3. Bölüm

20.2K 1.5K 1.4K
                                    

S-sen kimsin ki?"

Sırıtarak bana bir adım daha yaklaştı. Aramızda sadece bir karış mesafe vardı.

"Sana söylemiş olduklarını düşünüyorum ama, anlamadıysan tekrarlıyım"

Seslice yutkundum

"Cehhennemin ta kendisi"

Zaten yaş olan gözlerimdem korkudan dolayı bir yaş daha süzüldü. Bende ne istiyorlardı ki? Tek yaptığım yaşamaya çalışmaktı şu hayatta. Ne kadar beceremesem de yaşamaktı amacım. Söylemiyeceğimi dile getirmeme rağmen bırakmıyorlardı beni

Esmer adam benden yavaşca geri çekilirken kalbim ağzımda atıyordu. Bu adam ihtişamlı olduğu kadar korkunçtu da. Bakışları bile insanın titremesine sebep olabilirdi.

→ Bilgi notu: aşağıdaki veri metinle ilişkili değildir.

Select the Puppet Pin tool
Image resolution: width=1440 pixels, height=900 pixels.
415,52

Ağzına yine aynı sırıtışı takınarak "Şimdi benle geliyorsun tavşancık."

"Ne istiyorsun benden? Bişey bile yapmadım. Bu yaptığın zorla alı koymak. Cezası ne biliyor musun? Eğer bunu biri öğrenirse seni içeri tıkarlar. Şimdi öyle pis pis sırıtacağına bırak beni lanet adam!"

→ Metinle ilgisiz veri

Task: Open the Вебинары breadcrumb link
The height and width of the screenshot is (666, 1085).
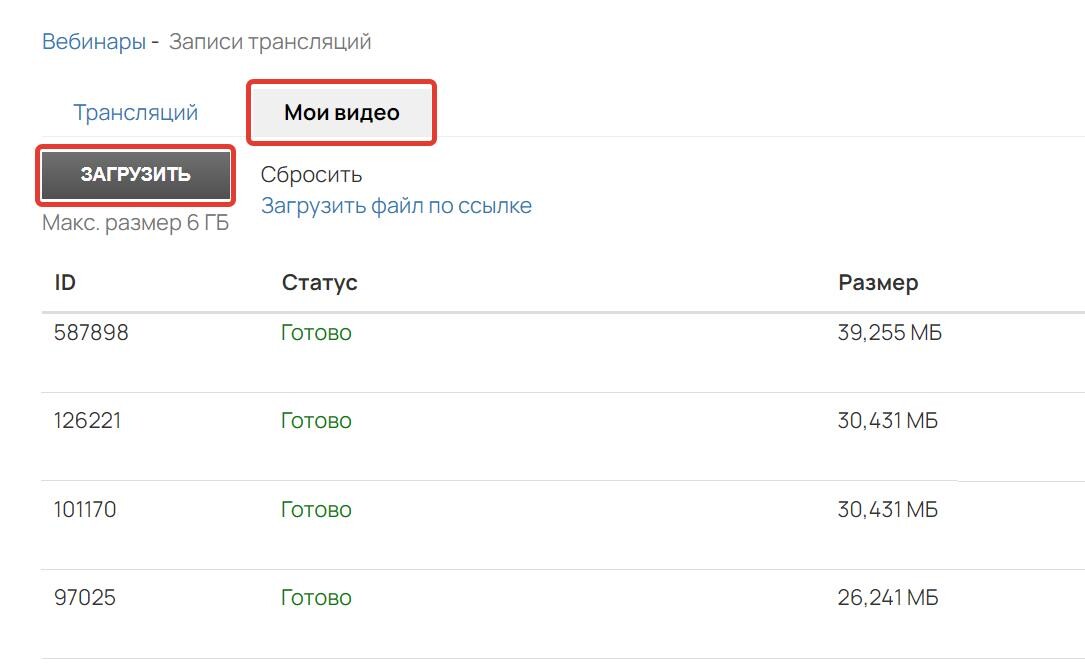Action: click(93, 42)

Tanrım, ne diyordum ben. Bu adam beni çiğ ciğ yerdi. Hangi cesaretle söylediğimi bilmediğim bu sözlere ben de inanmıyordum.

Zaten koyu olan gözleri kara delikmişcesine daha da koyulaştı. Dudakları düz bir çizgi halini aldı. Öldürücü bir bakış attı. Üstüme yürümeye başlarken ne diyeceğimi bilemeyip

"Yani ş-şey ben öyle demek i-"

"Sana bu sözlerini yedirmem mi gerekiyor illa ki? Bana karşı çıkabilme iznini kim veriyor sana lan? Kim olduğunu sanıyorsun sen?" Dedi ve yakamı sertçe tuttu.

"Şanslısın ki bugün yorgunum ve kimseyi öldürme havasında değilim. Yoksa şimdiye fişini çekmiştim senin."

Korkuyu vücudumun heryerinde hissediyordum şuan. Neden cehhenem dediklerini anlamıştım şimdi. Bu esmer adam insanın asla düşmek istemeyeceği bir çukurdu çünkü..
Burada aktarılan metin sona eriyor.